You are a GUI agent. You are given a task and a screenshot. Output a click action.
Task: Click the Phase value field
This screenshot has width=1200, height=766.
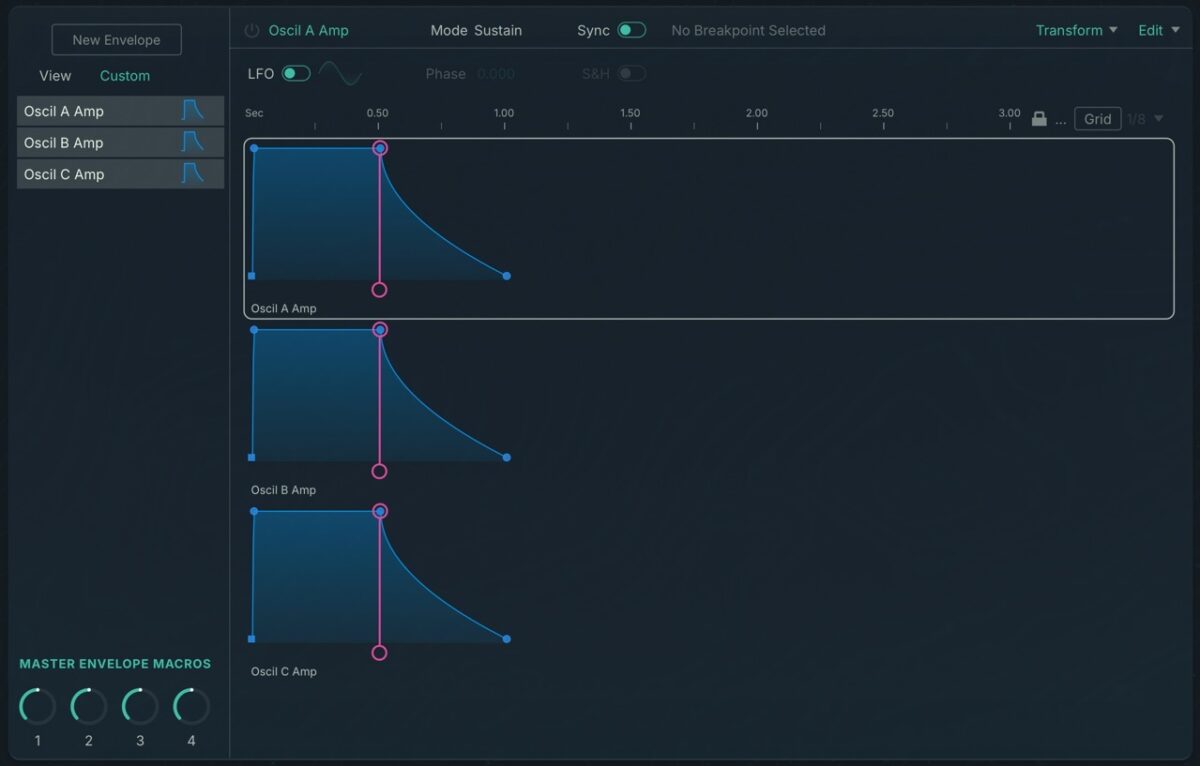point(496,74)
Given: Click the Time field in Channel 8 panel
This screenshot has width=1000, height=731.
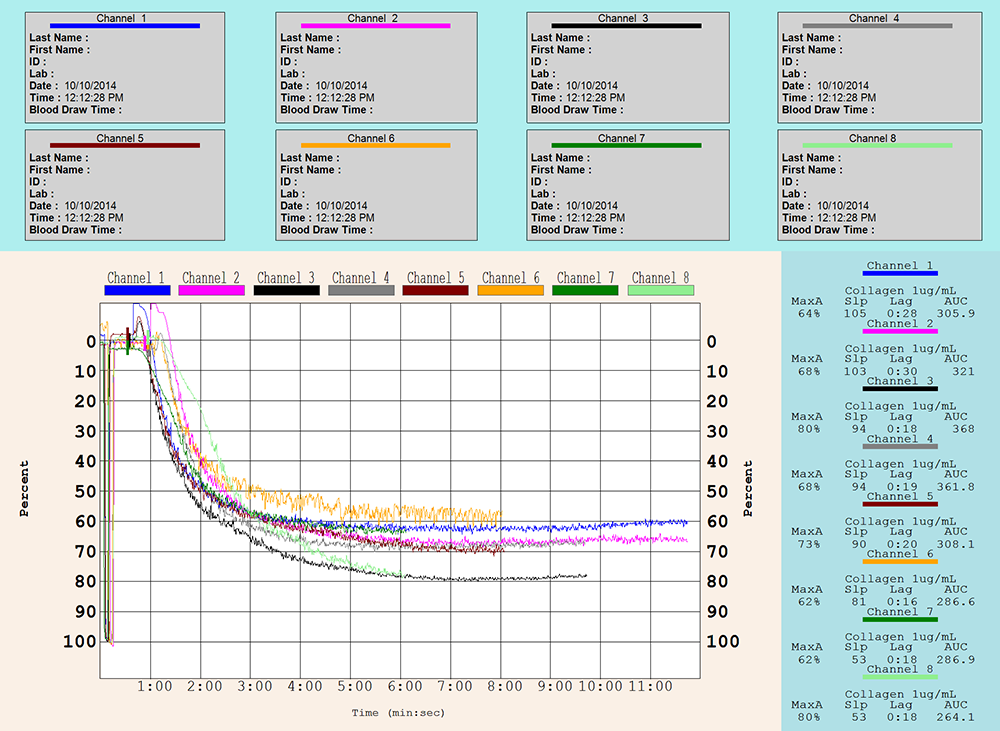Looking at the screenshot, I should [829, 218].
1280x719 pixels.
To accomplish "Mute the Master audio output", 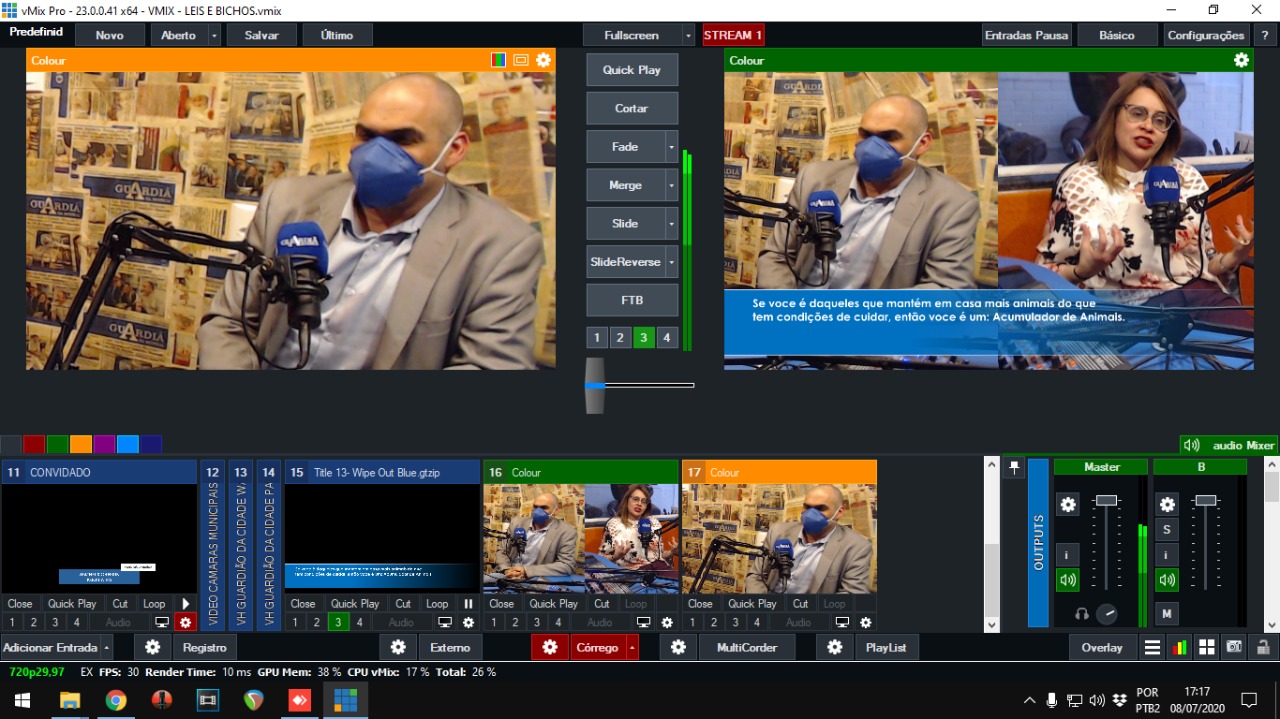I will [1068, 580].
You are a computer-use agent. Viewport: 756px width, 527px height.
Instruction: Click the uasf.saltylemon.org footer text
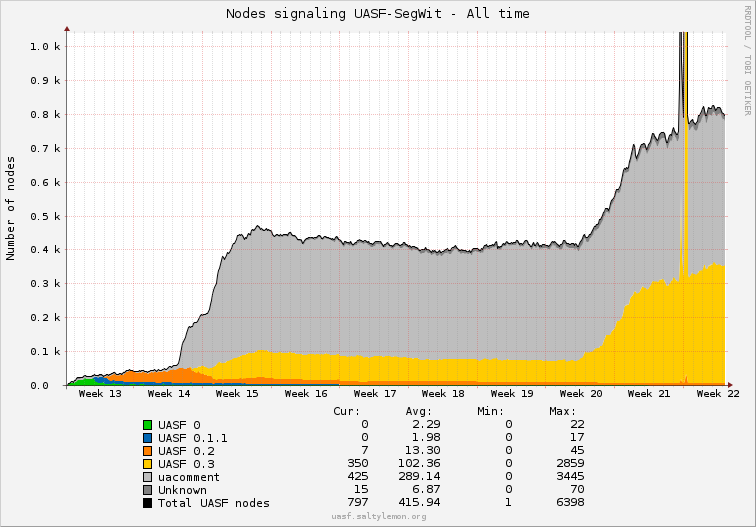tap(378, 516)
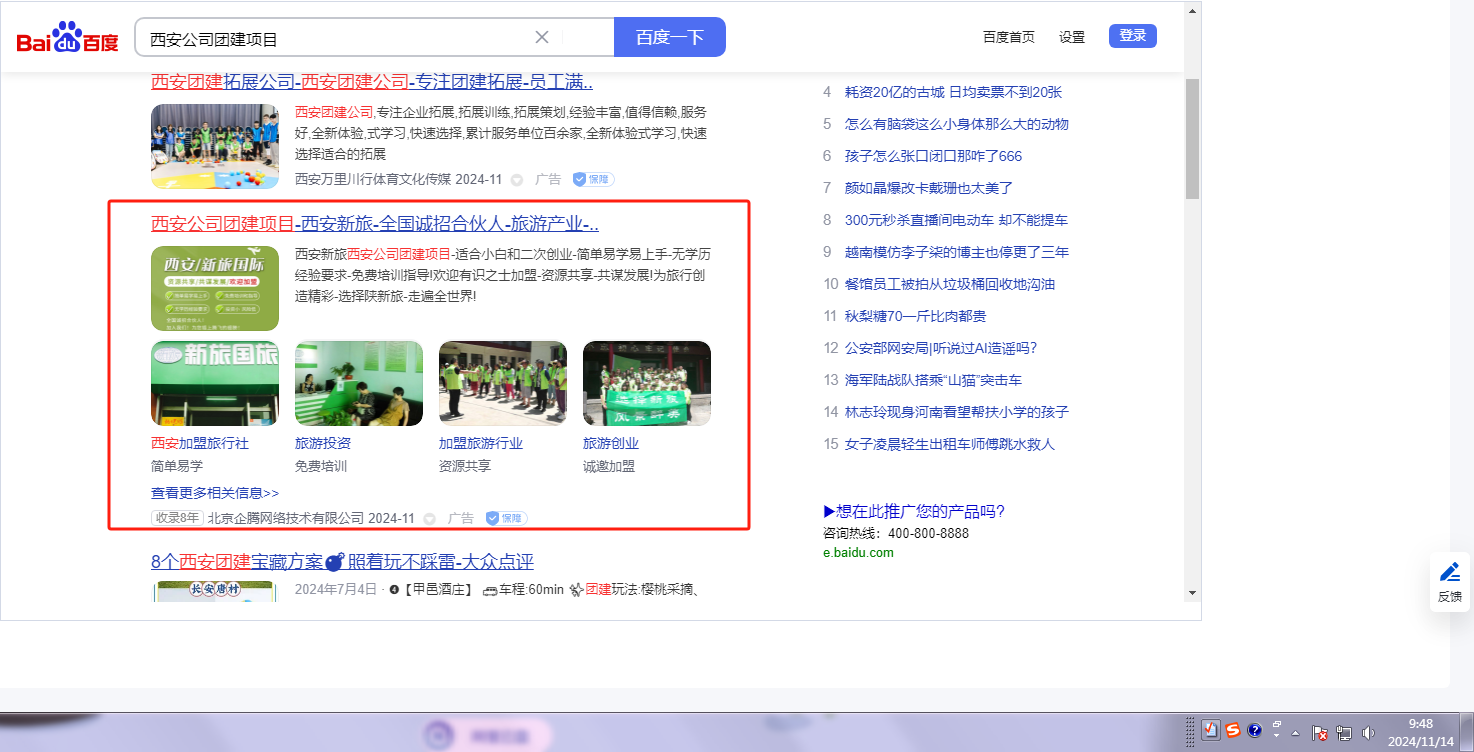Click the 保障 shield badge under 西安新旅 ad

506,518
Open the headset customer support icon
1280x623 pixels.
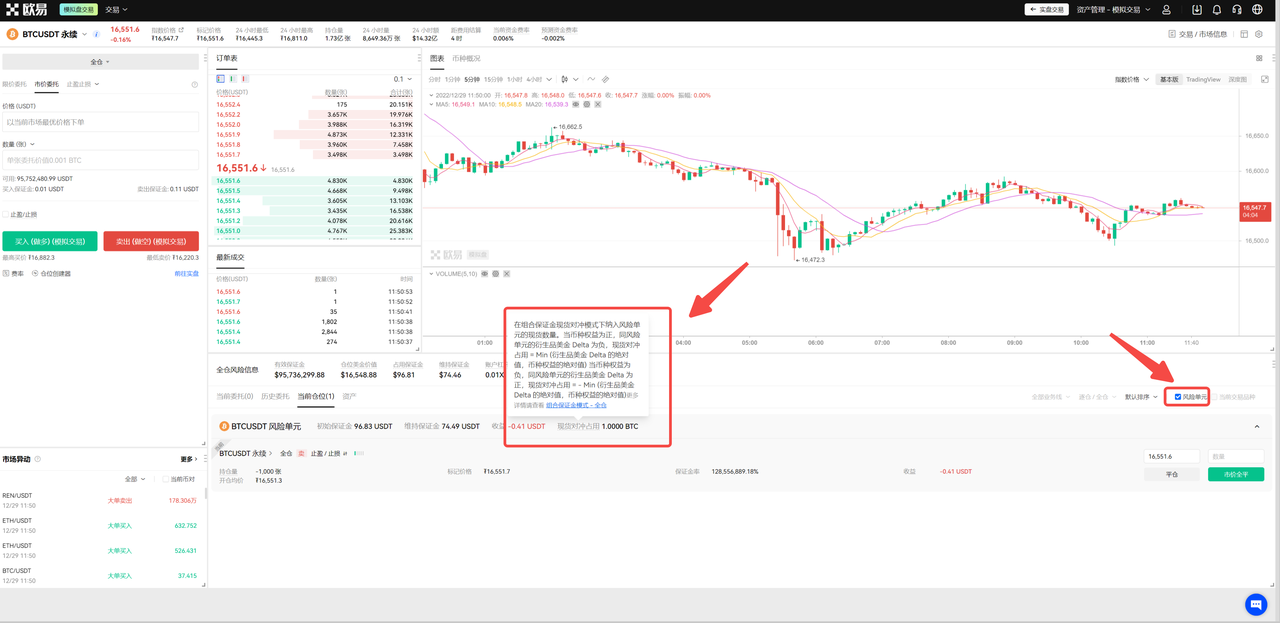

• • • •

TASK INSTRUCTIONS
All lines above between the line that contains "Instruction: Click the" and the last line of the entries, both included, must be transcribed exactly. No pictures are to appear.

RESPONSE TO THE EXERCISE
Instruction: Click the uasf.saltylemon.org footer text
tap(378, 516)
Click the 保障 shield badge under 西安新旅 ad

506,518
Open the headset customer support icon
1280x623 pixels.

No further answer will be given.